■ Required actions:
1. In the article on consciousness, what did Francis Crick use as a hook for applying the scientific method to the study of consciousness?
2. Carry on the article on consciousness from its last sentence.

■ Quoted passage:
The Looking Glass

The Looking Glass

The Department of Psychology


Dr. Fleur Yano

Recently I learned that my late father, Charles K.A. Wang, had been a founding member of the Psi Chi chapter at the University of Chicago in 1927. This fact led to a request that I write an article for The Looking Glass. I feel privileged to have the opportunity to make this contribution in my father's memory.

Eugene Wigner, the recently deceased eminent physicist, once observed that progress in science was the serendipitous result of the clear delineation between the observer and the observed. At the quantum level, this is not an obviously expected result since the act of measurement in general disturbs the system.

Turning to the workings of the human mind, it seems a priori that such a separation is "unthinkable." Nevertheless, in recent years some physicists have been drawn irresistibly to the dreaded "C" word, consciousness. They have joined psychologists, along with neurophysiologists, microbiologists, biochemists, mathematicians, and computer scientists to first work on the more accessible topics such as artificial intelligence and neural networks. The greater leap has been to confront the physical mechanisms and hierarchies in the brain itself which control conscious and unconscious thought.

One approach has been taken by Francis Crick, the physicist and biochemist who shared the 1962 Nobel Prize for discovering DNA structure. Crick tried to use visual awareness as a hook to apply the standard scientific method of theory and experiment to study the "C" word. He concludes in his recent book, The Astonishing Hypothesis, that the study of consciousness can be approached experimentally and scientifically and that the solution will probably be found in complex patterns of neural networks.

■ Raw data:
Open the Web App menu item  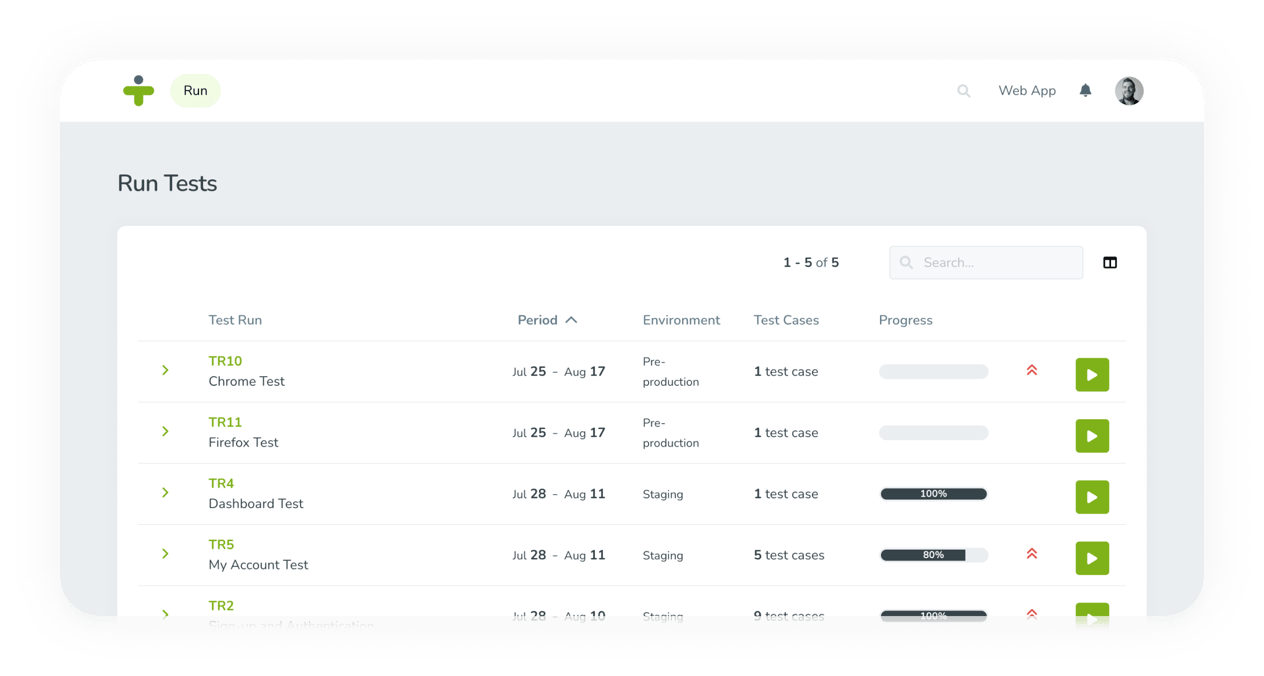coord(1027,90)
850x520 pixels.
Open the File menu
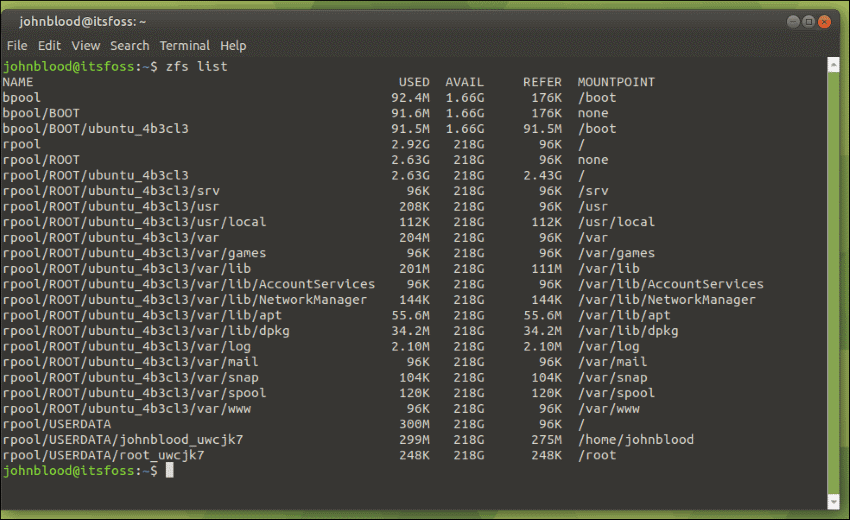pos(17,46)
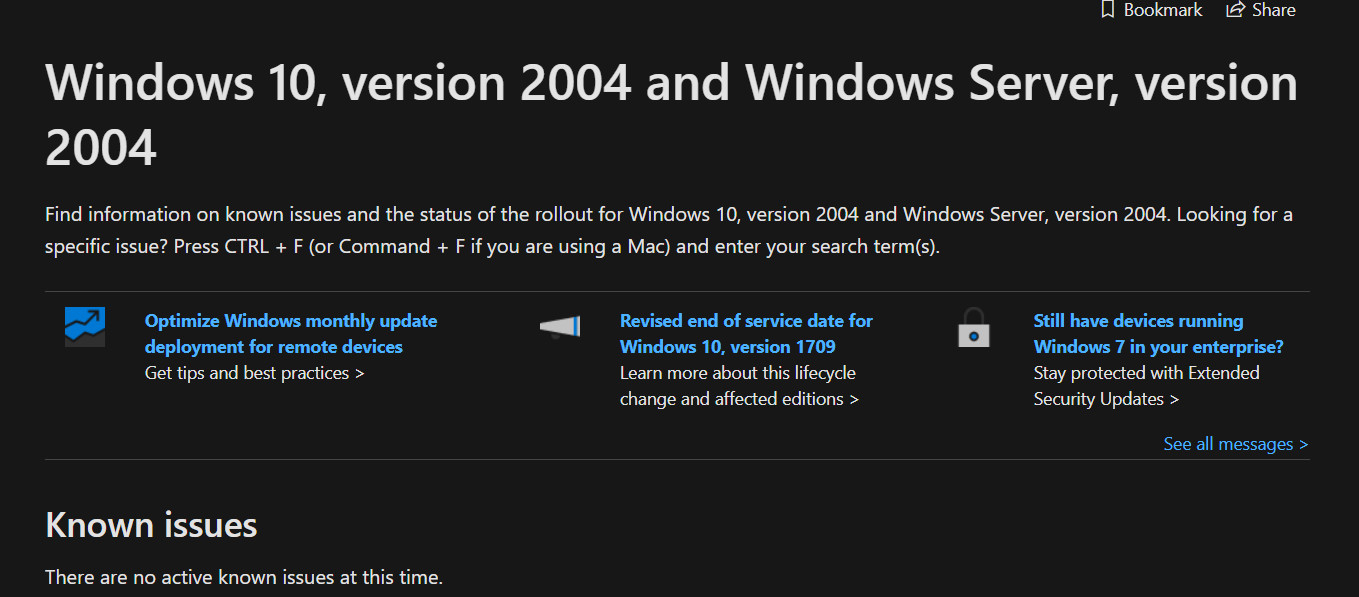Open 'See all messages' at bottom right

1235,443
--
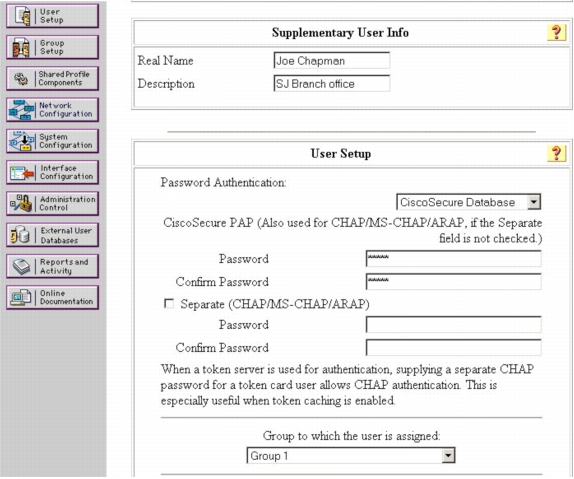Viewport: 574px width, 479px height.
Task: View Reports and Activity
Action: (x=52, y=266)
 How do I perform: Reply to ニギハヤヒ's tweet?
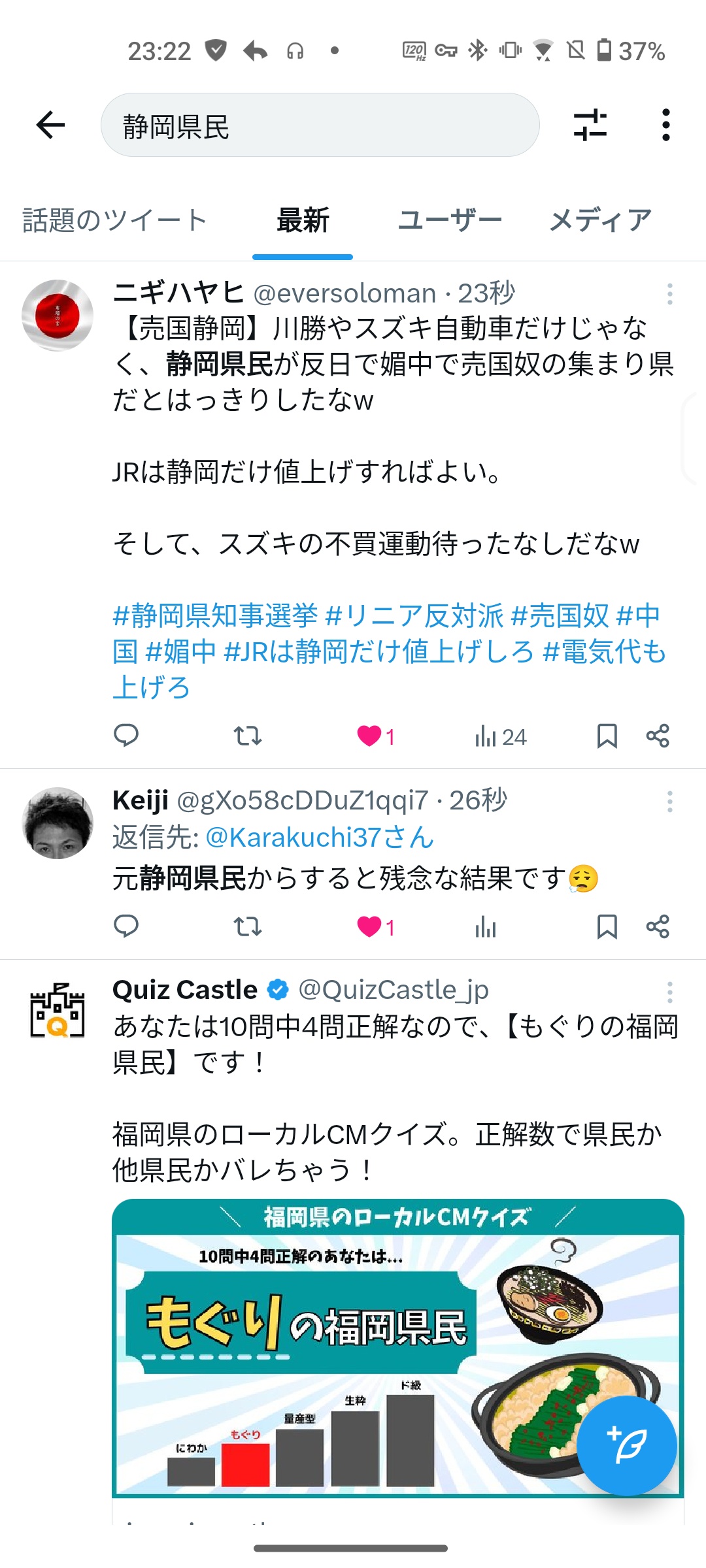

■ Written answers:
1. Visual awareness.

2.
On a deeper level, Roger Penrose, another physicist, has argued that a quantum theory of the brain must precede our understanding of perception and consciousness. In his book, Shadows of the Mind, Penrose gives evidence from general anaesthetics that synaptic connections and therefore consciousness are controlled by some collective phenomenon involving a large number of cytoskeletons. He also discusses microtubules within the neuron and suggests that large scale quantum coherence of these microstructures may solve the mystery of consciousness.

Whether one is interested in a more fundamental understanding of the physical world and our quantitative description of it in terms of rigorous mathematics and how the human brain assimilates this understanding, or if one seeks practical remedies for brain damage or disease, there is a wealth of problems to be solved in the multidisciplinary fields mentioned above.